We are approaching the 14th anniversary of September 11, a date that has been officially designated by Congress as a National Day of Service and Remembrance. We remember it as a day when ordinary Americans acted heroically and sacrificed themselves to help protect others. It is their spirit of selfless giving that resonates in many volunteer community activities on our National Day of Service.
A recent news release reminded us of the great need for and support of volunteer work in the communities of the Rio Grande Valley and the Coastal Bend in Texas that we call home.
The Corporation for National and Community Service (CNCS) and the OneStar Foundation announced the award of $13.8 million in federal grants to support thousands of volunteers across Texas with 26 AmeriCorps organizations. This money from will be matched by an additional $28.7 million in local resources.
While any kind of service to others is welcome as part of your 9/11 observance, the sponsoring Corporation for National and Community Service, which oversees AmeriCorps, Senior Corps, and other programs, encourages initiatives connected to ongoing opportunities to serve throughout the year and create a lasting impact.
The Bureau for Labor Statistics says slightly more than a quarter of Americans volunteer for an organization at least once a year. Texas is one of the country’s leading states for volunteering, with Texans providing 586 million hours of volunteer work valued at more than $13 billion in 2013, the latest count available.
Like many people, you might like the idea of community service, but not know how to find an organization or need that fits the time that you are able to give. AmeriCorps Texas is one place to start.
More than 23,000 people at 2,500 locations throughout Texas work with such national service programs as AmeriCorps state and national, VISTA (Volunteers In Service To America) or NCCC (National Civilian Community Corps) to fill needs in their communities. AmeriCorps Texas also reaches out to people with disabilities who want to serve.
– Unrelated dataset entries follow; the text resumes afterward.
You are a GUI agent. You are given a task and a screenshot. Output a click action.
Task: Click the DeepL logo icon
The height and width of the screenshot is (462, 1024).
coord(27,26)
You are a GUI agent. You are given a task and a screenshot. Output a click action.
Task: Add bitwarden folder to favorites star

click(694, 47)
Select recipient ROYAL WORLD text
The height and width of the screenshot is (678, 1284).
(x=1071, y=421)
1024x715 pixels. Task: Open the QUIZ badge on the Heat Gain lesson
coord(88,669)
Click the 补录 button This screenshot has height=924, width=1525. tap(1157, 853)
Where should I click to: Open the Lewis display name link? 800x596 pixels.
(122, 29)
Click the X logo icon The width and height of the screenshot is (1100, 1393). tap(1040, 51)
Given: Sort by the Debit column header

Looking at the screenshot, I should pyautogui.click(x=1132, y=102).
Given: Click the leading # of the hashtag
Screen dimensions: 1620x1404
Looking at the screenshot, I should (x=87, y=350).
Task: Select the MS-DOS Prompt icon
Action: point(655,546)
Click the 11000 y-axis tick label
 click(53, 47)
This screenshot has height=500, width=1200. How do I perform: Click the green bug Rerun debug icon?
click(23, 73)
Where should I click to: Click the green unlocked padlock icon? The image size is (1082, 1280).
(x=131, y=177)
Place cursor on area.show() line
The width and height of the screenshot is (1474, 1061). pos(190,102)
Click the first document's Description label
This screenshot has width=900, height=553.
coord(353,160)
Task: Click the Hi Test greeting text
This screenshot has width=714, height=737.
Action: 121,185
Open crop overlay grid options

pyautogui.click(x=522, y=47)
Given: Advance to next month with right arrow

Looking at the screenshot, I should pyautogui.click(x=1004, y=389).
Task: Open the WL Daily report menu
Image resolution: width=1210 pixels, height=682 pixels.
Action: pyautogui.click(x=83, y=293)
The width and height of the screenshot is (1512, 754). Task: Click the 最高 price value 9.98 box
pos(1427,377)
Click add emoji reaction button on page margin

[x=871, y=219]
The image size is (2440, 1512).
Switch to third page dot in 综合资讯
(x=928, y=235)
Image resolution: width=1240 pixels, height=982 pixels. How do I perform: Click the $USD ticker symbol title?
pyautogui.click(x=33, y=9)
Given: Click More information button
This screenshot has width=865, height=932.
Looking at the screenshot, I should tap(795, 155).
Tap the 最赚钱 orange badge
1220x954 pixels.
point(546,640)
If you still aren’t sure, the AmeriCorps Fit Finder can help you develop a profile and suggest opportunities for you.
In the Rio Grande Valley, for example, AmeriCorps’ Teach for America program has provided support for schools and thousands of school children in McAllen, Mission, La Joya, Edcouch, Brownsville and more communities since 1991. It has grown from 30 volunteers in its first year to 180 today who are helping students get ready to move ahead academically and be successful in college.
The Boys and Girls Club of the Austin Area, which also serves Edinburg and Pharr in Hidalgo County, also provides opportunities to volunteer and become a teacher, mentor, coach or friend to a young man or young woman who would benefit from just a few hours a week. Organizations can volunteer to work with club members on a project or one-day basis.
If you are a leader in an organization that would like to get involved in the community, check out the Texas Connector. Like other AmeriCorps programs in Texas, it is funded by the OneStar Foundation, and it is set up to combine GPS map data, socioeconomic and demographic information and existing institutions and programs to show where and what the local community needs are.
Working with an AmeriCorps program is just one approach to volunteering. Any organization that helps people could probably use your help. For example, state hospitals run by the Texas Department of Health Services, including the Rio Grande State Center in Harlingen, need volunteers for many activities.
We hope you’ll take some time to think about how you can join in if you’re not doing so already.
For over two decades, Herrman & Herrman has assisted injury victims in the communities of the Rio Grande Valley and across South Texas. We are committed to making our communities safer places to live and raise families. We recognize the value of community volunteerism and are involved in the communities that we serve. On the National Day of Community Service, we salute community volunteers.